Gefährderansprachen bei Beteiligten

Der Polizeiinspektion Bremen-Nord wurde zudem die Unterstützungs- und Eingreifgruppe (UEG) der Bereitschaftspolizei als ständige Unterstützung bis auf weiteres zugewiesen. Die erhöhte Polizeipräsenz werde an den genannten Orten solange aufrecht erhalten, bis eine veränderte Gefährdungsbeurteilung etwas anderes zulasse.

Nach dem Vorfall am Sonntag hatten die Beamten zudem bei den Beteiligten eine so genannte Gefährderansprachen durchgeführt. Dies bedeutet laut Matthiesen, dass geschulte Kräfte die so genannten Gefährder kurz nach dem Ereignis aufsuchen. Der polizeiliche Sachverhalt sowie die in Betracht kommenden Strafnormen werden dargestellt.

Lage täglich neu bewerten

Zudem werde verdeutlicht, dass die Person im Fokus aller polizeilichen Behörden stehe und Sofortmaßnahmen wie eine Ingewahrsamnahme oder Durchsuchungen möglich sind, wenn Hinweise auf ein erneutes gefährdendes Ereignis durch die betroffene Person bekannt würden.

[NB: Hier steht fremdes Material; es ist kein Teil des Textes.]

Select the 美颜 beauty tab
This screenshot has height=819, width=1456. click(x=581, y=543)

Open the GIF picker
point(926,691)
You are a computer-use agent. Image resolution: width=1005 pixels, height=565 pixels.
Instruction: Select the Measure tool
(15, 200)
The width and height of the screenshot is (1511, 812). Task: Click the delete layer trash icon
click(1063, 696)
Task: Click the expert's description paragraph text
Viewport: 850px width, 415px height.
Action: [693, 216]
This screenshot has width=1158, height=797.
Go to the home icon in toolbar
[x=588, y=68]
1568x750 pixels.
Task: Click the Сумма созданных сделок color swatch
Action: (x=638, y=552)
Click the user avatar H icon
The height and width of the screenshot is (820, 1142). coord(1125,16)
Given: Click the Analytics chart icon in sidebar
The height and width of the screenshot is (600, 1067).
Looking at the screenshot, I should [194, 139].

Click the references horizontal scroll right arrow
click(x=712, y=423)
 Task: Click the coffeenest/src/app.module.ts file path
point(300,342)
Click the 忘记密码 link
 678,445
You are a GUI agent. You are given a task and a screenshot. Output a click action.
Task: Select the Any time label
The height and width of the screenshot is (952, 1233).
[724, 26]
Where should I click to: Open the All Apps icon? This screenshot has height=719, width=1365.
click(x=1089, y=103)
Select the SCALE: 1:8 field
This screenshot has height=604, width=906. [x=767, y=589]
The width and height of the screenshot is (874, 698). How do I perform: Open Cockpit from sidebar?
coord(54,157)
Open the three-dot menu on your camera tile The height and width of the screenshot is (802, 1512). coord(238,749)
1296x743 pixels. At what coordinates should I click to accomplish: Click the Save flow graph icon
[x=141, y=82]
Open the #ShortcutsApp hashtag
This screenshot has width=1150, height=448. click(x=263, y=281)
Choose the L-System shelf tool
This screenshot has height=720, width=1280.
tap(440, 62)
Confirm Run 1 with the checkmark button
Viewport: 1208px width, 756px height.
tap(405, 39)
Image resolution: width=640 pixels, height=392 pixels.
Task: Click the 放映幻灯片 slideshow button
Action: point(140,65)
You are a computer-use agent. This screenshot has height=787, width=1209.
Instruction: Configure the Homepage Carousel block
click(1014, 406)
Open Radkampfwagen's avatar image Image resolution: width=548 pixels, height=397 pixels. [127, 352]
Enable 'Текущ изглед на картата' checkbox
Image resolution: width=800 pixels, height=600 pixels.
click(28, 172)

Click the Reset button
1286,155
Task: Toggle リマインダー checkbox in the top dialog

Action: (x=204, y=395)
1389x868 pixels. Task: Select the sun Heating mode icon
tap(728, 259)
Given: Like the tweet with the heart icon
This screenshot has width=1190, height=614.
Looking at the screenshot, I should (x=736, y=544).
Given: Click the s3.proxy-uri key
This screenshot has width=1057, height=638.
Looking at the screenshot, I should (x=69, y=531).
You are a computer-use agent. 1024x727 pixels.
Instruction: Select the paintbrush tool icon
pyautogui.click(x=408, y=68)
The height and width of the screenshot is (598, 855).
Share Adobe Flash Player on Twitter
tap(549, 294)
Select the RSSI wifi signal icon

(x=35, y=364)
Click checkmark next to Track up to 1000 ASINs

Die Lage in Bremen-Nord werde täglich neu bewertet und entsprechend bereits getroffenen Maßnahmen anlassbezogen intensiviert.

Im Fokus stehen zwei Familien

Polizeidirektor Jens Körber, bisher stellvertretender Leiter der Schutzpolizei und designierter Abteilungsleiter der Inspektion Nord, wurde nach dem Vorfall am Sonntag sofort in sein neues Amt berufen. Das Motiv für die Tat konnte laut Polizei bisher nicht abschließend aufgeklärt werden. Das Geschehen begrenze sich auf den Personenkreis zweier Familien.

Ausländerrechtliche Fragen klären

Weitere laufende Ermittlungsverfahren gegen einzelne Beteiligte würden nun zusammengefasst, um sie beschleunigt zu bearbeiten und eine Gesamtbewertung der beschuldigten Personen und der Strukturen, in die sie eingebunden sind, zu ermöglichen. In diesem Zusammenhang betrachte die Sonderkommission auch ausländerrechtliche Fragestellungen, so die Polizei weiter.

Diese umfasse zunächst die genaue Klärung des Aufenthaltsstatus. Dafür werden Informationen mit dem Migrationsamt ausgetauscht. Dieses prüft in der Folge, ob und welche Maßnahmen vorzunehmen sind.